Non, on ne se connaissait pas. Notre directrice de casting Nessie Nesslauer me l’a recommandé. Il a immédiatement saisi la personnalité de Fritz Bauer et l’a interprété de manière incroyablement juste. On pouvait voir dès le début à quel point il était connecté à son personnage - et aussi quel point il lui ressemblait.
C’est-à-dire ?
Le même âge, le même physique, l’esprit vif, la maturité émotionnelle, la rage innée - et aussi l’humour. Mon plus grand souci était d’éviter de faire un film moralisateur et hypocrite. C’est pour cela qu’il était fondamental que mon personnage principal ait un côté acerbe, avec un humour nonchalant. Burghart Klaussner le joue extrêmement bien. Il a toujours le ton juste quand il fait dire par exemple à son personnage « J’ai un revolver - si je me suicide il n’y aura aucune rumeur ».
Quel est votre meilleur souvenir du tournage ?
Je pense que c’est la manière dont Burghart Klassner a insufflé tant de vitalité à un personnage qui était un peu en retrait, en lui apportant de nombreuses nuances. Il a accepté avec gratitude ce que le scénario pouvait lui offrir et m’a régulièrement surpris avec de nouveaux détails, comme par exemple son léger rire espiègle en fin de phrase.
Que peut-on encore apprendre de Fritz Bauer au 21ème siècle ?
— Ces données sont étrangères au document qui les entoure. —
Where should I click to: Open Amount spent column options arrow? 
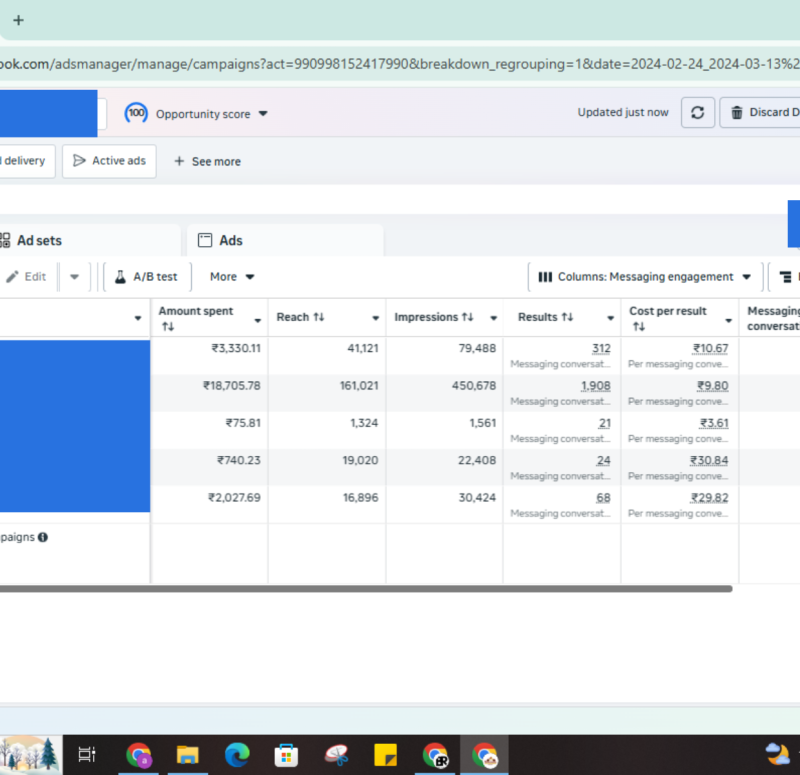tap(257, 320)
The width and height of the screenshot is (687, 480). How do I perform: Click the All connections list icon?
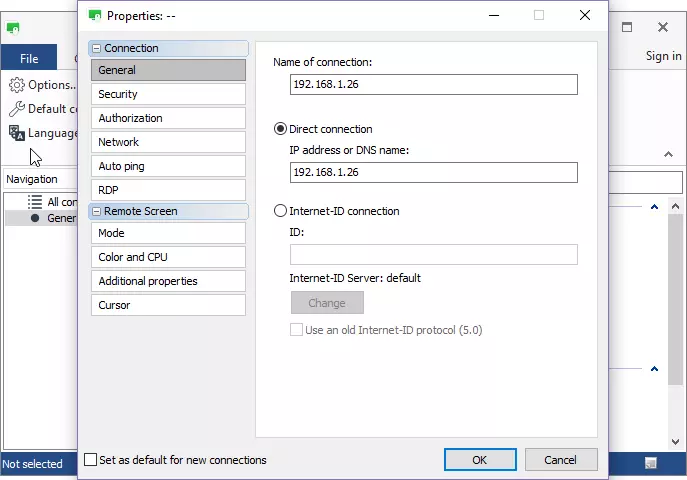(35, 202)
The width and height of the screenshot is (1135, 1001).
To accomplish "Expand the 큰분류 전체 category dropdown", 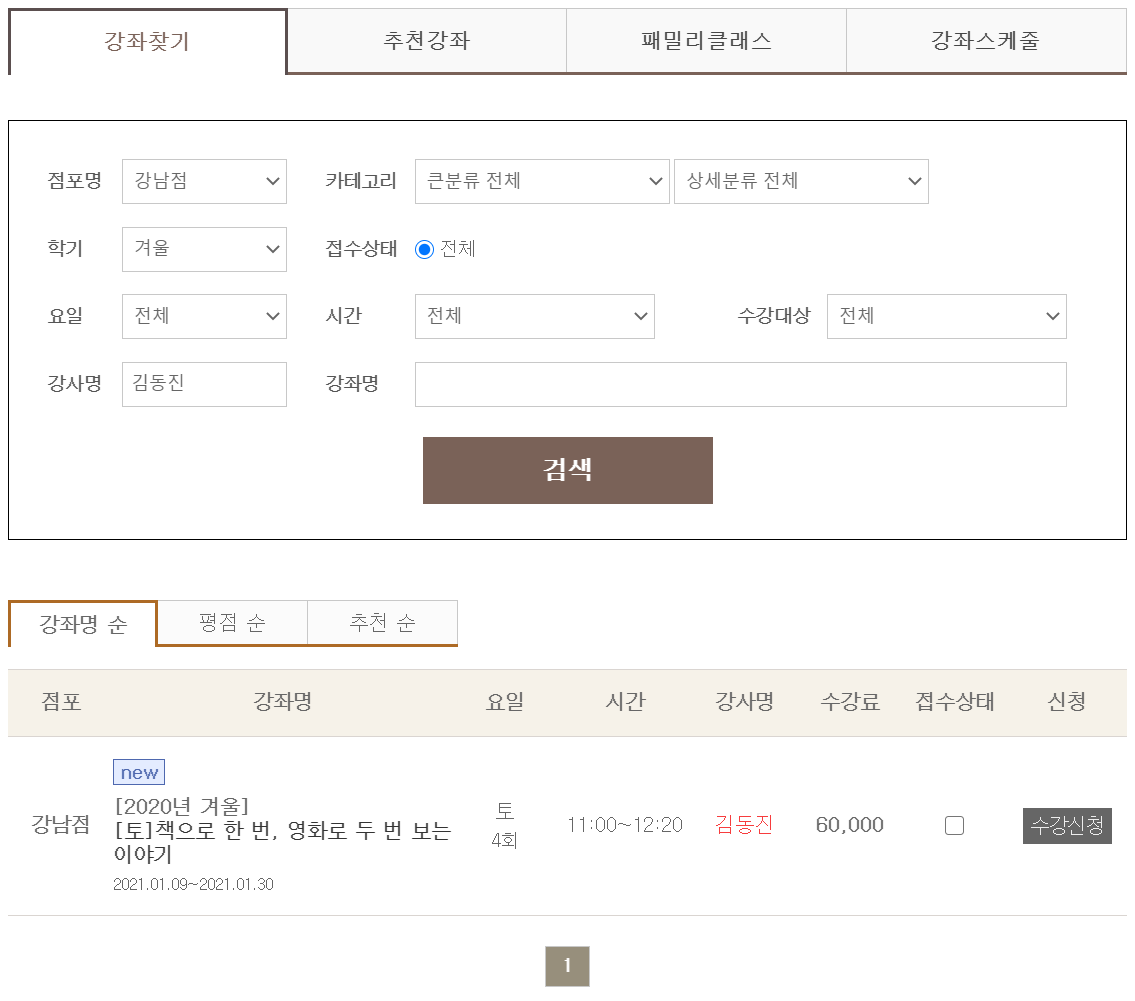I will click(542, 181).
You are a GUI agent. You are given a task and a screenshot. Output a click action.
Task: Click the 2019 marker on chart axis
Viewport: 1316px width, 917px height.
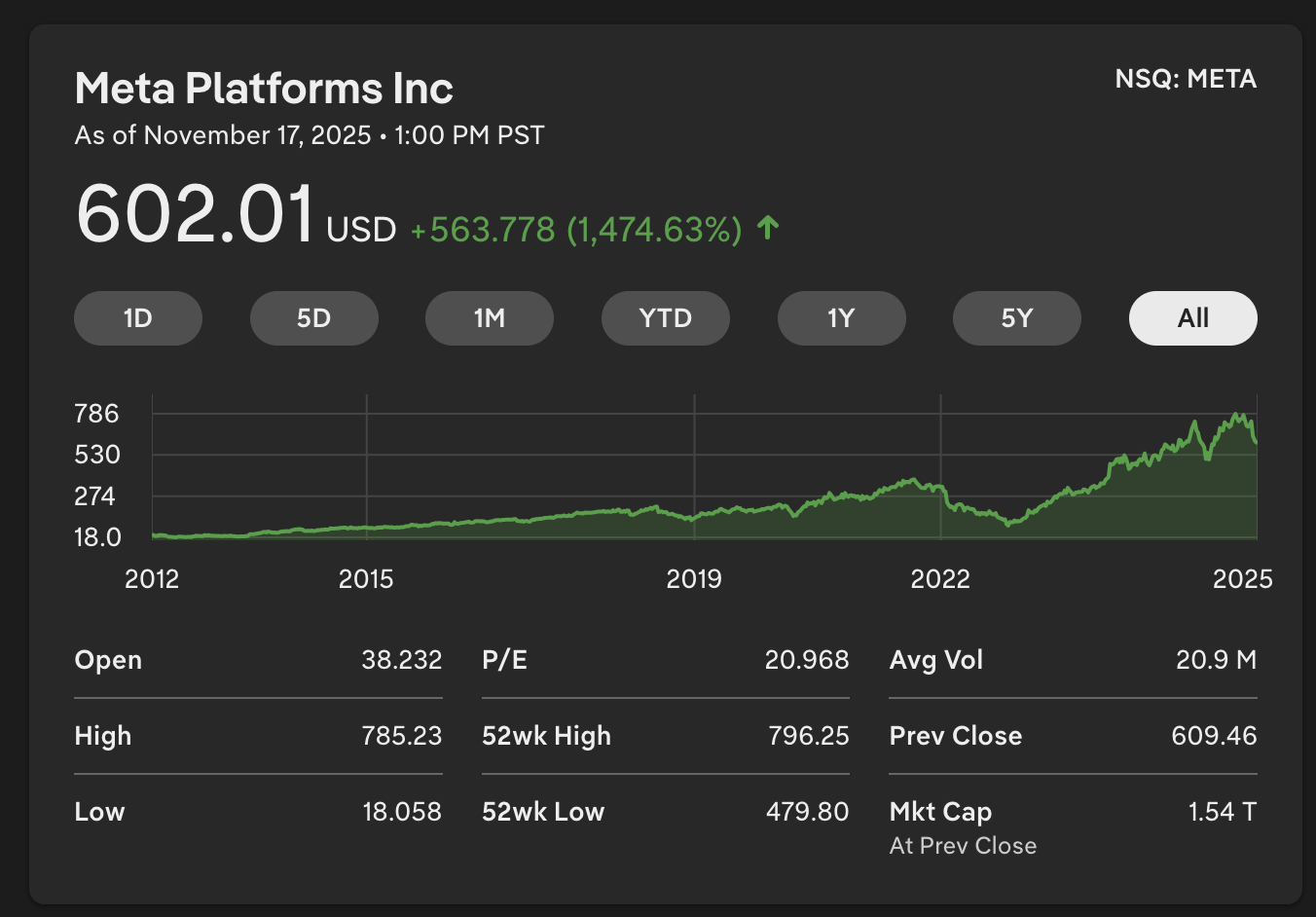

Qu’un individu doit avoir le courage de se consacrer toute sa vie à une cause et de poursuivre un but, quelle que soit la forme de résistance qu’il rencontre. Fritz Bauer a dû faire face à de nombreuses oppositions pour avoir été « un Juif habité par la vengeance » et il a été constamment encerclé d’ennemis puissants. Aucune autorité allemande ne souhaitait coopérer avec lui ; ils ont dressé des obstacles les uns après les autres devant lui. Cette phrase célèbre est de lui : « Quand je sors de mon bureau, j’entre en territoire ennemi ». Finalement, son combat a prévalu. Pour moi, c’est un véritable héros.